▶ [本文]
§ §

説明

押出発泡体

【課題】熱伝導率が低く断熱性能に優れ、柔軟性を有し、且つ製造時発泡体中に残留する可燃性発泡剤の、空気等の不燃性ガスへの置換も容易な発泡体の提供。
【解決手段】ポリオレフィン系樹脂を20重量%以上含有し、平均粒径が1〜100μmである黒鉛微粉末を、樹脂100重量部に対して0.1〜6重量部含有する、密度が5〜35kg/m、気泡径が0.1〜2mmであることを特徴とする押出発泡体。

【発明の詳細な説明】
【技術分野】
【0001】
本発明は、熱伝導率が低く、断熱性能に優れ、且つ柔軟性を有し、住宅等の断熱材等に好適に使用され、製造時、発泡体中に残留する可燃性発泡剤の、空気等の不燃性ガスへの置換が容易な新規な押出発泡体に関する。
【背景技術】
【0002】
長尺な板状又はシート状のポリオレフィン系樹脂発泡体を製造するための方法として、ポリオレフィン系樹脂と発泡剤を押出機中で溶融混練した後、ダイスより、低圧下に押出して発泡させる押出発泡法が広く用いられている。
上述の押出発泡法によって得られたポリオレフィン系樹脂発泡体は、柔軟性を有し、施工現場でのサイズカットや床・壁内への施工性も容易である。ポリオレフィン系樹脂発泡体は、基材樹脂の有する特性として、熱伝導率の低い発泡剤の保持性が低いため、発泡剤が、熱伝導率の高い空気と置換しやすい。その為、発泡剤の保持性が良いスチレン系等の硬質系の断熱材用発泡体に比べ、断熱性能が劣っている。近年、地球温暖化抑制の面から住宅等建築物の省エネルギー化を目的とした高断熱化の要求や省資源化の面で、低い熱伝導率を有し断熱性能に優れ、使用する原材料を少なくするために発泡体の密度を低くし、且つ柔軟性を有する断熱材が求められている。
【0003】
また、上述の押出発泡法によって得られた発泡体中には、発泡に用いた発泡剤が製造後しばらく残留しているため、近年、地球環境にやさしいものへの切替が望まれており、例えばオゾン層破壊の少なく、且つ地球温暖化係数の小さい発泡剤として、フロンガスの代替としてプロパン、ブタン、ペンタン、ヘキサン等の可燃性ガスの利用が進められている。これらの可燃性発泡剤が発泡体中に長期間残留すると、静電気のスパーク等で着火することがあるので、製造業者は残留する可燃性発泡剤が空気と置換するまでの間製品を出荷出来ない状況におかれている。
薄いシート状の発泡体の場合には、製造後に発泡体を大気中に放置しておくだけで比較的短時間で残留可燃性発泡剤を空気と置換することが可能である。断熱材に用いられる厚い発泡体では、残留可燃性発泡剤が容易には空気と置換せず、大気中に放置して、完全に空気と置換するためには、数ヶ月、あるいはそれ以上の期間を要するという問題がある。その為、保管スペース不足、保管時の安全管理、及び長期在庫による流通制約等多くの問題が生じている。

§ §

▶ [提供データ]
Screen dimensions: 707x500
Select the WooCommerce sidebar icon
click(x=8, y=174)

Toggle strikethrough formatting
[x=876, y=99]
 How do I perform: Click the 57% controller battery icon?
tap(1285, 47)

§ §

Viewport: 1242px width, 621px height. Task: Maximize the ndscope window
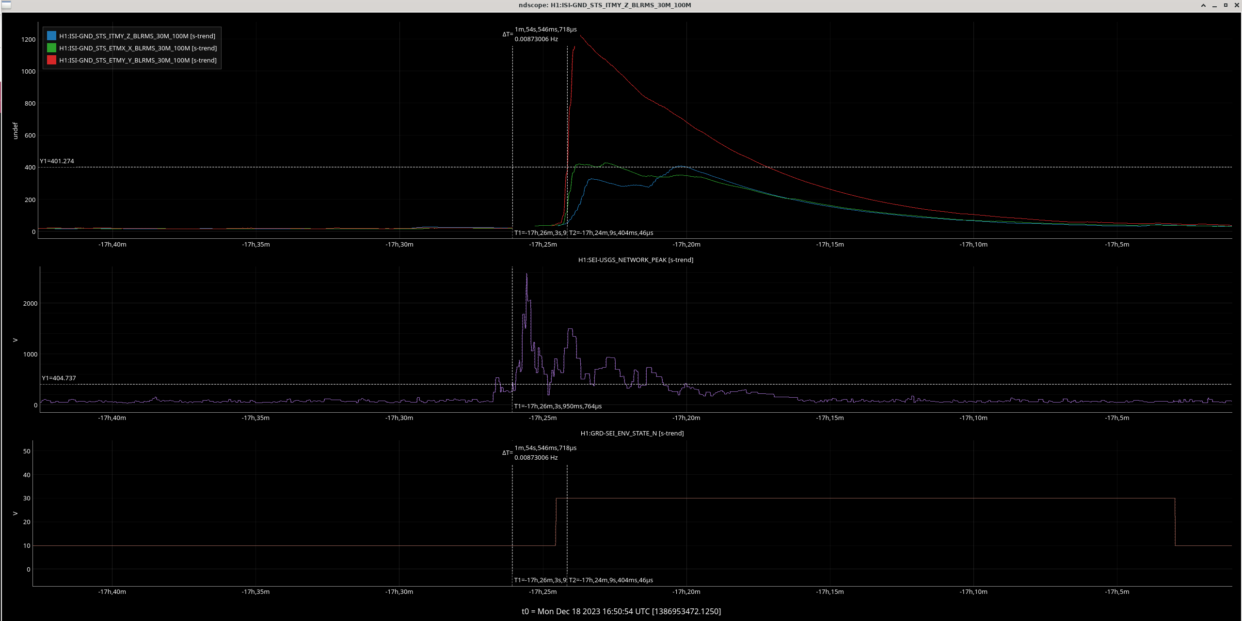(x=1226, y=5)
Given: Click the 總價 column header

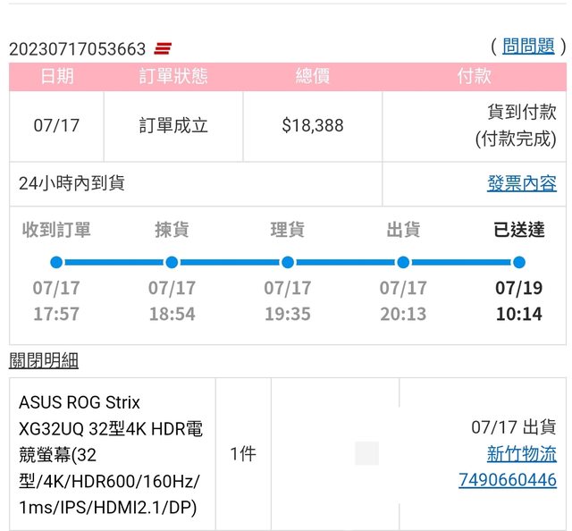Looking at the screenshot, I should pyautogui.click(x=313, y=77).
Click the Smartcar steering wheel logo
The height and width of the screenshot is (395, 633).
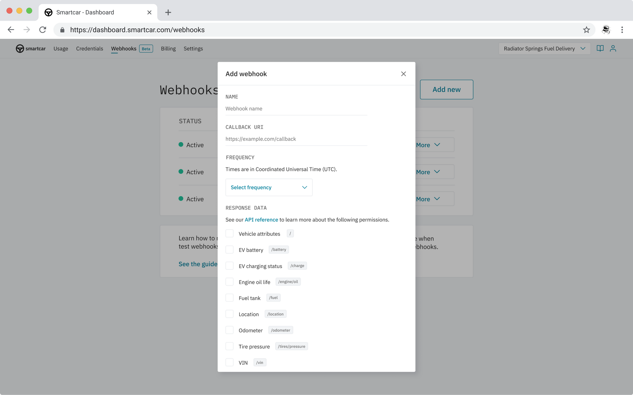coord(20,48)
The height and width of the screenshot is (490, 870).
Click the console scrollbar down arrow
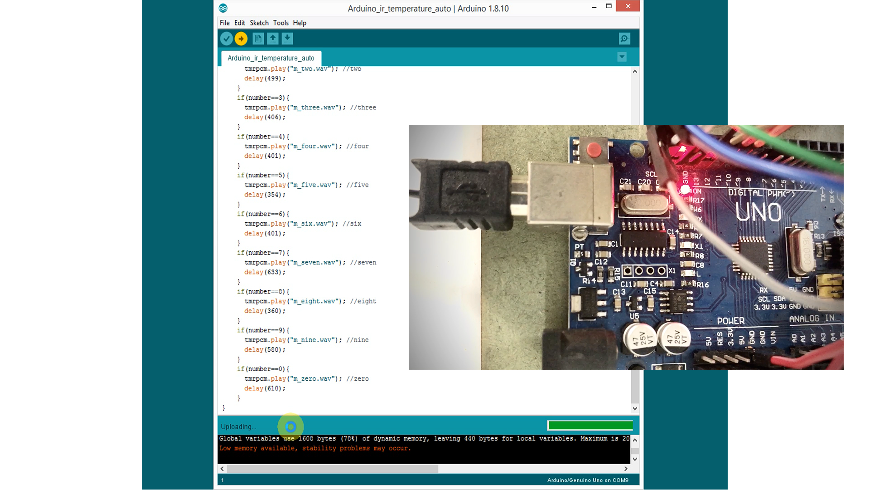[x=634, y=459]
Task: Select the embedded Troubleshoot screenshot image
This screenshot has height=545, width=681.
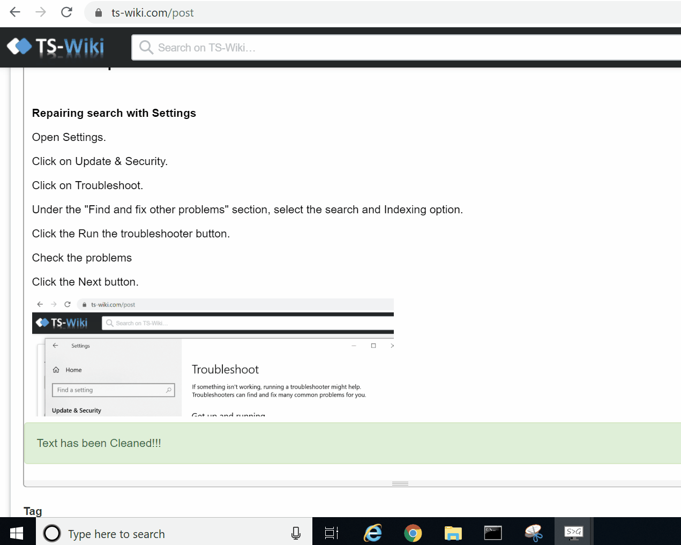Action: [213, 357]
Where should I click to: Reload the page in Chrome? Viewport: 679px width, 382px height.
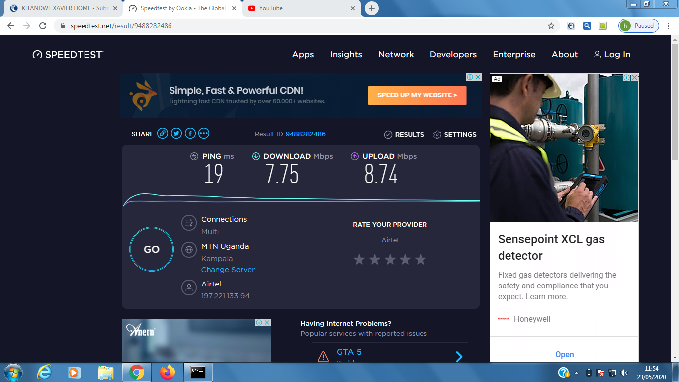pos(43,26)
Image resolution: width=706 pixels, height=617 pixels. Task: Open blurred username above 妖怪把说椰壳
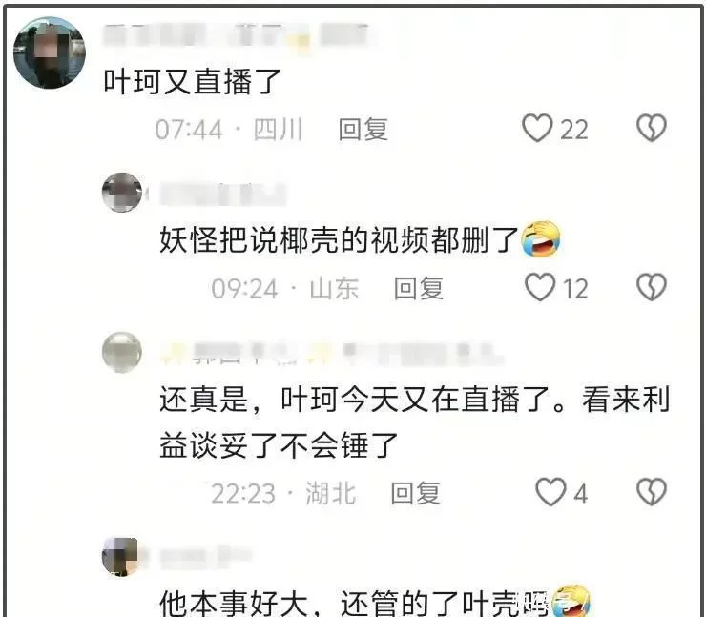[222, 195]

§ §

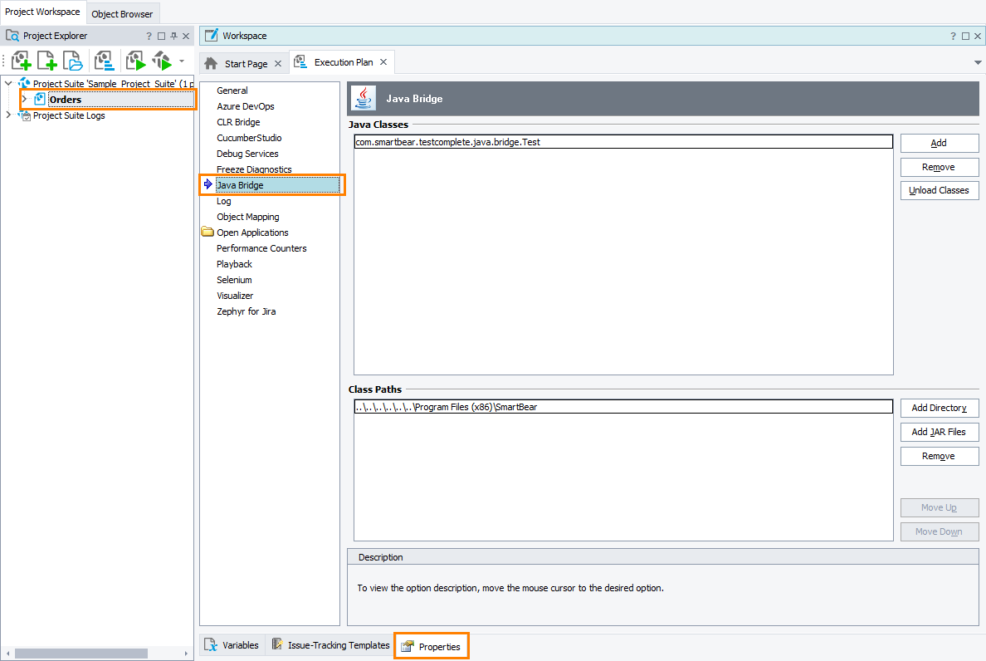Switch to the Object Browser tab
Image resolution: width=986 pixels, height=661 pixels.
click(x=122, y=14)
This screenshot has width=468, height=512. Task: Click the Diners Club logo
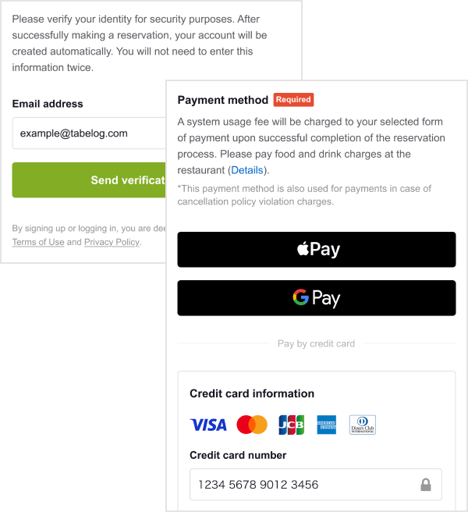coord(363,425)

§ §

▶ [作業内容]
[a] 押出発泡体に関する本文の「上述の押出発泡法によって得られたポリオレ」から「出来ない状況におかれている。」まで（両端を含む）を、「断熱材」を「保温材」に置き換えたうえで編集して示してください。
[b] 押出発泡体に関する本文を、最後の文の後から書き継いでください。

▶ [想定解答]
[a]
上述の押出発泡法によって得られたポリオレフィン系樹脂発泡体は、柔軟性を有し、施工現場でのサイズカットや床・壁内への施工性も容易である。ポリオレフィン系樹脂発泡体は、基材樹脂の有する特性として、熱伝導率の低い発泡剤の保持性が低いため、発泡剤が、熱伝導率の高い空気と置換しやすい。その為、発泡剤の保持性が良いスチレン系等の硬質系の保温材用発泡体に比べ、断熱性能が劣っている。近年、地球温暖化抑制の面から住宅等建築物の省エネルギー化を目的とした高断熱化の要求や省資源化の面で、低い熱伝導率を有し断熱性能に優れ、使用する原材料を少なくするために発泡体の密度を低くし、且つ柔軟性を有する保温材が求められている。
【0003】
また、上述の押出発泡法によって得られた発泡体中には、発泡に用いた発泡剤が製造後しばらく残留しているため、近年、地球環境にやさしいものへの切替が望まれており、例えばオゾン層破壊の少なく、且つ地球温暖化係数の小さい発泡剤として、フロンガスの代替としてプロパン、ブタン、ペンタン、ヘキサン等の可燃性ガスの利用が進められている。これらの可燃性発泡剤が発泡体中に長期間残留すると、静電気のスパーク等で着火することがあるので、製造業者は残留する可燃性発泡剤が空気と置換するまでの間製品を出荷出来ない状況におかれている。

[b]
非特許文献1に、断熱性能を高める方法として、気泡径を小さくし、熱流遮断回数を増加させる方法や、発泡体の密度を40kg/m前後の比較的高い密度とすることが記載されている。
【0004】
しかしながら、開示された方法では、発泡体の断熱性能を向上させる効果が不十分、製造時発泡体中に残留する可燃性発泡剤の空気等の不燃性ガスへの置換を促進する効果が見られない等の問題がある。
放射伝熱を抑制し、断熱性能を向上させる方法として、特許文献1には,赤外波長5〜30μmに吸収を示し、且つ300Kでの黒体放射に対する厚さ10μmにおける、平均吸収率が0.3以上である添加物を合成樹脂に配合した発泡合成樹脂断熱体が、特許文献2には、赤外線反射率が40%以上である微粉末が気泡膜中に分散されている熱可塑性樹脂発泡体が開示されている。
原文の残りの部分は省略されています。